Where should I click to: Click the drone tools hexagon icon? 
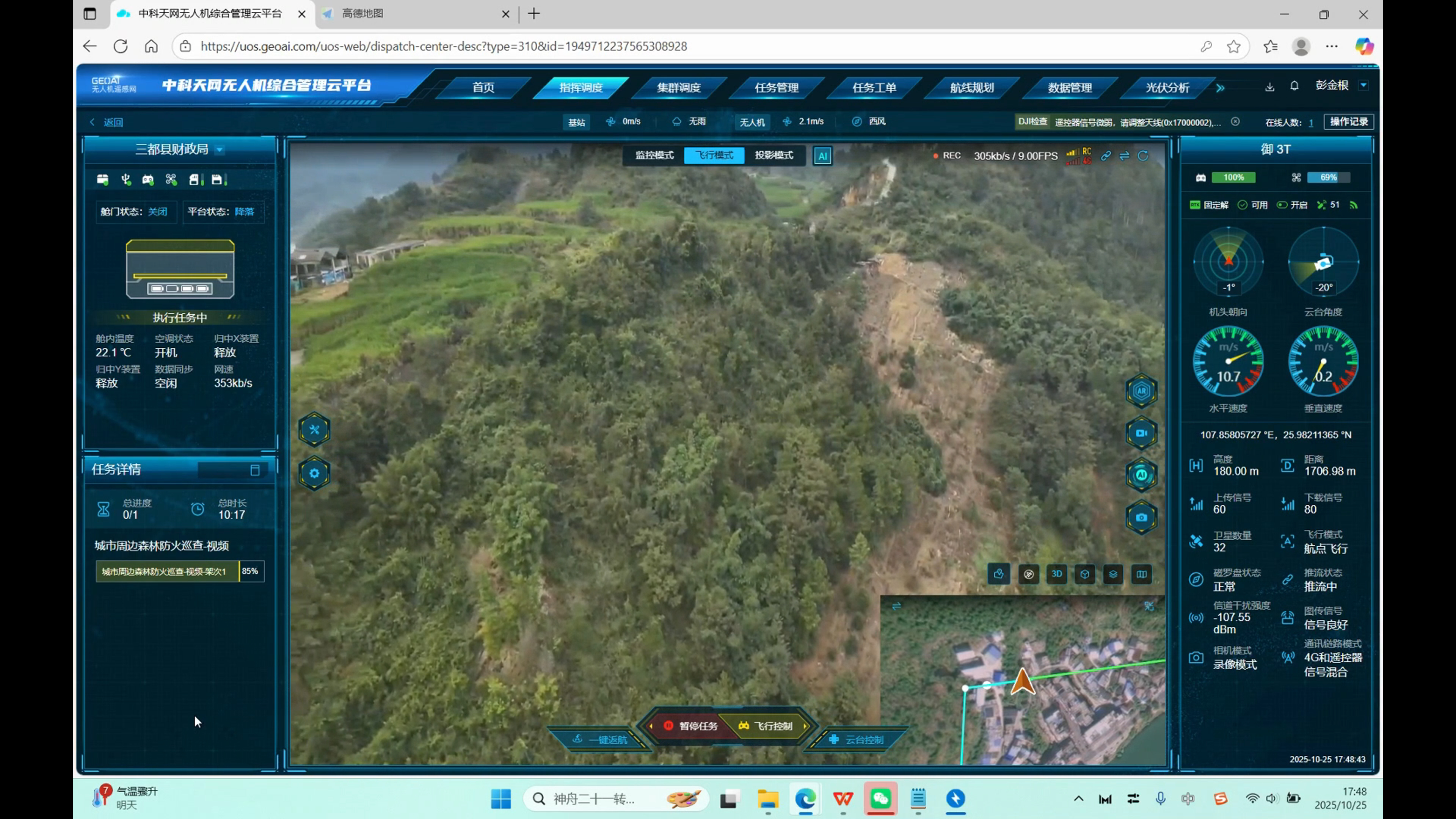314,430
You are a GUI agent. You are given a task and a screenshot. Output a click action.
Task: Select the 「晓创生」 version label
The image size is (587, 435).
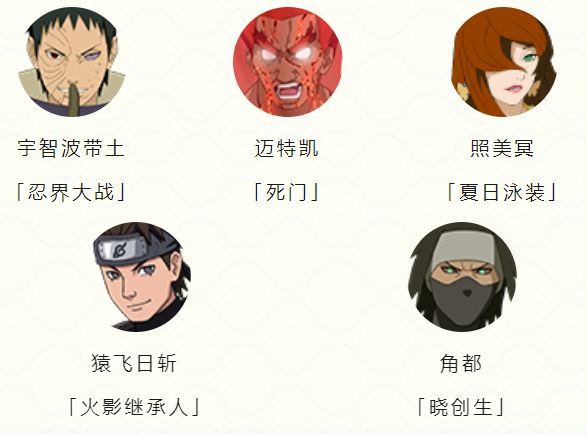pyautogui.click(x=461, y=407)
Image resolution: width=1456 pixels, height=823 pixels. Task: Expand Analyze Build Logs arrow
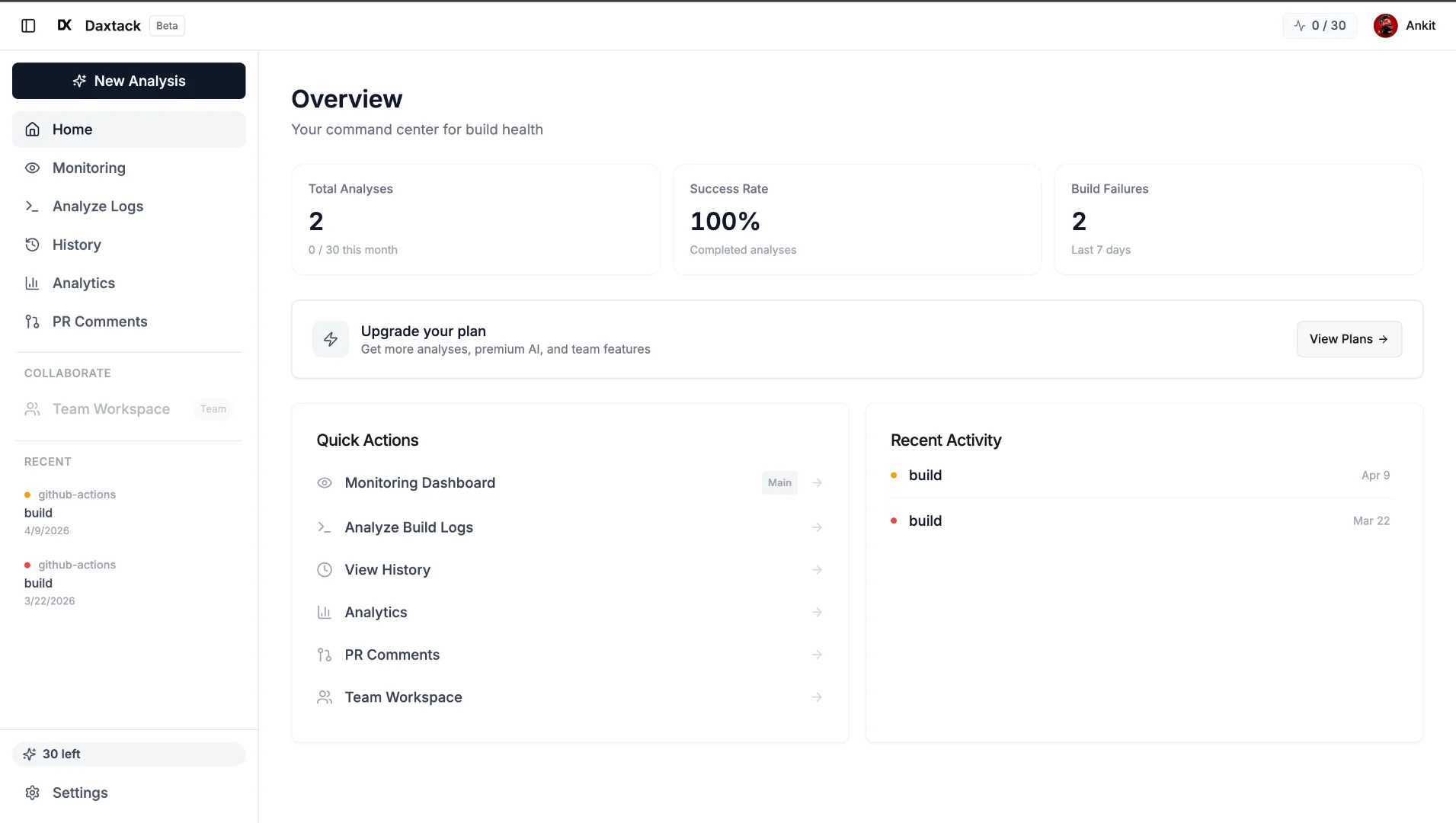(817, 527)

#### WORK TO DO:
Put the lines of all the records above into a numbered list, skipping blank lines and leaving out the pictures.

#### CORRECT RESPONSE:
1. Where should I click to: Click the drone tools hexagon icon? 
2. 314,430
3. You are a GUI agent. You are given a task and a screenshot. Output a click action.
4. Task: Select the 「晓创生」 version label
5. The image size is (587, 435).
6. pyautogui.click(x=461, y=407)
7. Image resolution: width=1456 pixels, height=823 pixels. Task: Expand Analyze Build Logs arrow
8. (817, 527)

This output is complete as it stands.